Semantic equivalency, reproducible builds, and a new "verifiable build" track

david-a-wheeler commented 1 year ago

I have an idea that probably needs some refinement, but I think there may be something here. In short: there's a newer "backoff" idea of reproducible builds called "semantic equivalency" that is somewhat easier to achieve than reproducible builds. Since there's a backoff system, this suggests to me that it may be appropriate to have a whole new track. The current build track imposes requirements on protecting a build and sharing information about the build. The possible new track "verifiable build" imposes requirements on the ability to independently verify the results of a build. There are other possibilities, e.g., making "semantic equivalency" part of a new SLSA level 4, and reproducible builds in SLSA level 5 (I'm not sure where hermetic builds goes in that case). Below is my thinking, discussion welcome!

===

Reproducible builds are where you rebuild software from a given source and produce a bit-for-bit identical version of the built result. In many ways it's a "gold standard" for verifying builds. Reproducible builds were proposed for SLSA in #5.

Different source code typically produces different build results, but you can identify the the source with a cryptographic hash. Different tools typically produce different results, so you must specify the tools used. But the biggest challenge for reproducible builds is that there are many ways, such as embedded timestamps, that can make it hard to create a reproducible build.

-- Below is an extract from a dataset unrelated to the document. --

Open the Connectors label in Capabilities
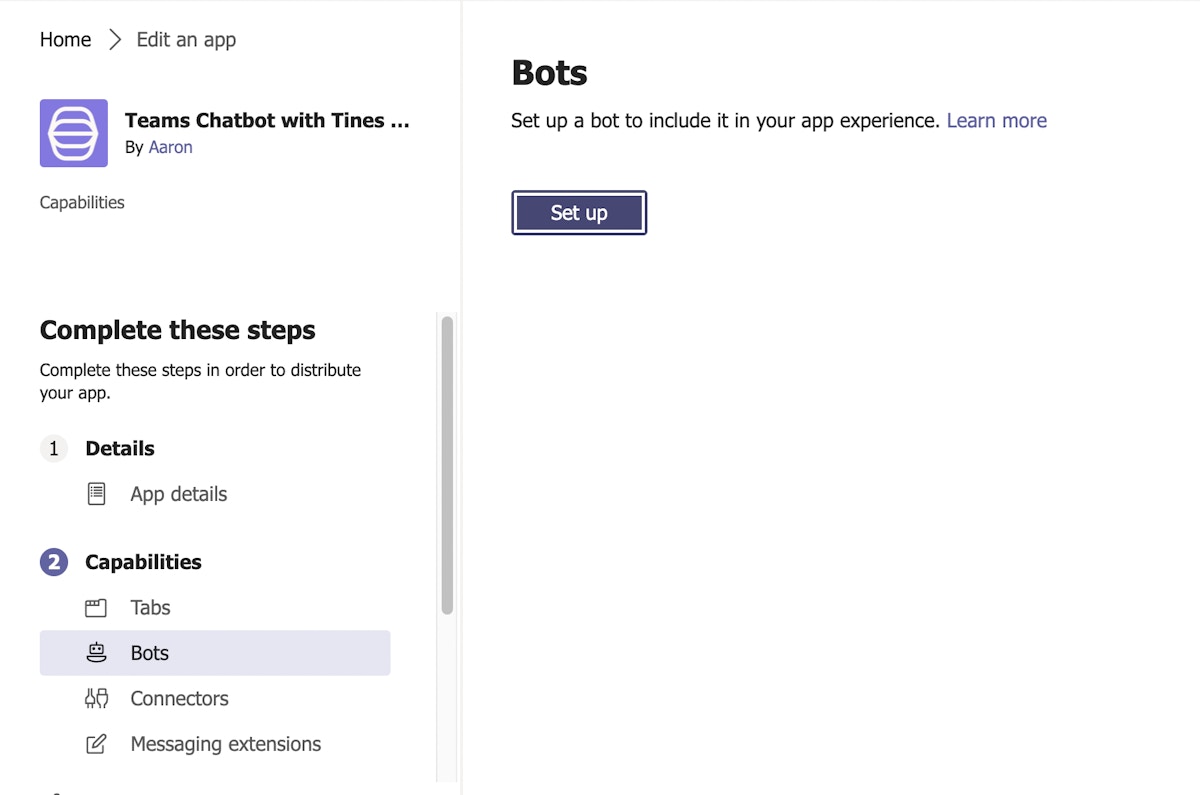Viewport: 1200px width, 795px height. (179, 699)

In some situations reproducible builds are trivial or at least not hard. In others, they're easy because the developers have spent many hours to achieve reproducible builds. Good for them! But others find it challenging to create reproducible builds. The survey "SLSA++: A Survey of Supply Chain Security Practices and Beliefs" (published 2023, survey was done in 2022) has info on reproducible builds. In particular, reproducible builds and hermetic builds were considered much more difficult than the other practices surveyed; Over 50% of respondents stated that this practice was either extremely difficult or very difficult.

The tool "OSSGadget" includes a tool to measure that they're about to call "semantic equivalency" or "semantically equivalent". (They once used the term "reproducible build", but that was confusing, so they're going to switch names to make the idea clearer to everyone.) A project build is semantically equivalent if "its build results can be either (1) recreated exactly (a bit for bit reproducible build), or if (2) the differences between the release package and a rebuilt package are not expected to produce functional differences in normal cases."

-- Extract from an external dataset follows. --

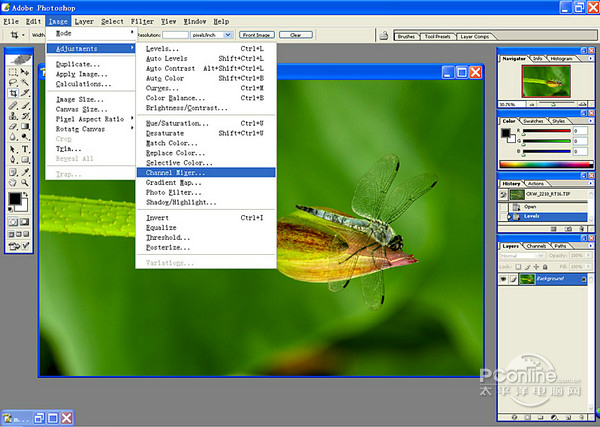Select the Crop tool in the toolbox
Viewport: 600px width, 427px height.
[x=13, y=93]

For example, builds would be considered semantically equivalent if the differences only included differences in date/time stamps. It'd also be fine if the build added/removed files that would not affect the execution of the code presuming that the code was not malicious to start with and followed "normal" practices, for example, adding/removing a ".gitignore" file (we would expect that a non-malicious program would not run ".gitignore" and wouldn't do something different depending the presence of ".gitignore").

@scovetta pointed me towards this "semantically equivalent" measure, and I think it's really promising. Sure, it'd be best if builds were reproducible, but where that's unavailable and those involved are unwilling to change the build process, what's the alternative? This alternative enables end-users to estimate the likelihood of it being maliciously built (presumably as a part of decideing whether or not the package is safe to install).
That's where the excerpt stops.